Here are a few pictures of a footed bowl, 26.3cm in diameter and 11.5cm high, it is underglaze blue with the colors of red, green and gold. It is beautifully simple in its decoration of flowers and berry's, it's thin porcelain with a glaze of a grayish/blue color under a halogen light, and grayish/green under an OTT-lite which is a natural color fluorescent light, used by many in the jewelry business. I would like to know if you could help me with some information on this?
This is a early Chinese export porcelain pounche bowl. It is from the early years of the 18th century, possibly from the Kangxi (1662-1722) period since green enamels of the "Famille Verte" palette occur together with the traditional "Imari" decoration in iron red, gold and underglaze blue.
The decoration is a descendant of the Ming dynasty decoration called "Wanli wucai" or "five color enamels".
The most likely market for this bowl would have been England since Sweden had not started to trade with China at this time and the Dutch preferred blue and white. The quality and the high price this bowl must have commanded should only have made it interesting for the British "private trade", where it was widely recognized that every ounce in cargo mattered and the higher the quality the higher the profit, when eventually back home in England.
Another point is that the "pounch" was invented on board the East Indiamen as a cure to scurvy. The sailors thought the officers intended to trick them out of their beer when they were offered "lemon juice" instead, and flatly refused to drink it if it was not mixed with the two ingredients their tedious and salty diet made them want most of all - sugar and alcohol.

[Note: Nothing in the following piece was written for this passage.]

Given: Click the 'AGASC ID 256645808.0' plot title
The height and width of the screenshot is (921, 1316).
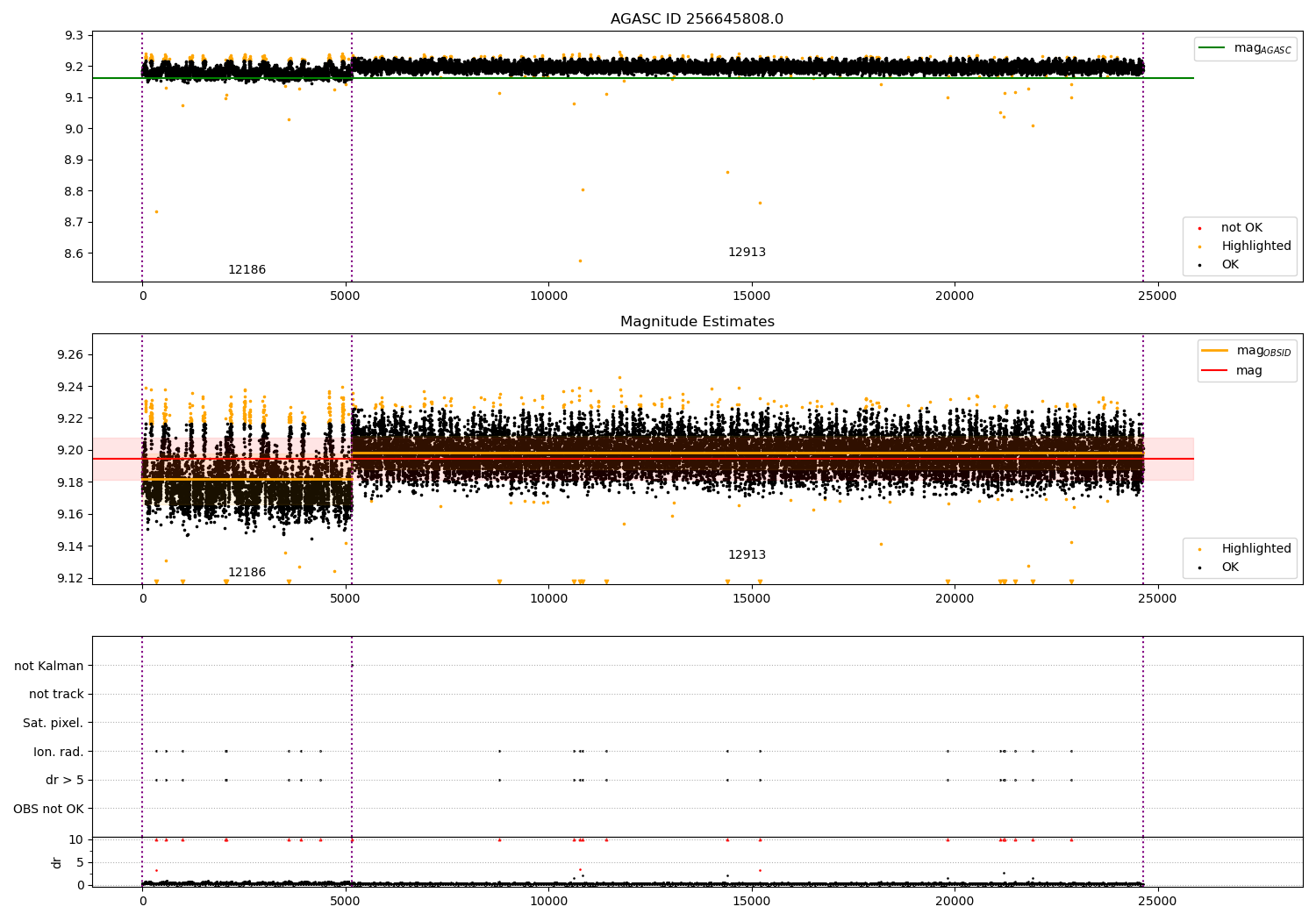Looking at the screenshot, I should coord(697,19).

The alcohol that was the least expensive for the company to buy, was a local brew from Java, namely "arrack" which is more or less the Arabic word for "moonshine"
This bowl could therefore perfectly possibly have been put you use at the Captains table directly on departure from Canton around the year 1700.
As an afterthought I might ask you to carefully examine the decoration for a pinkish red mixed with a white enamel. Some tones in the pictures make me a bit uncertain. If this occurs anywhere in the decoration we have to add about 30 years to the age of the bowl, since this did not came into use before the 1730s.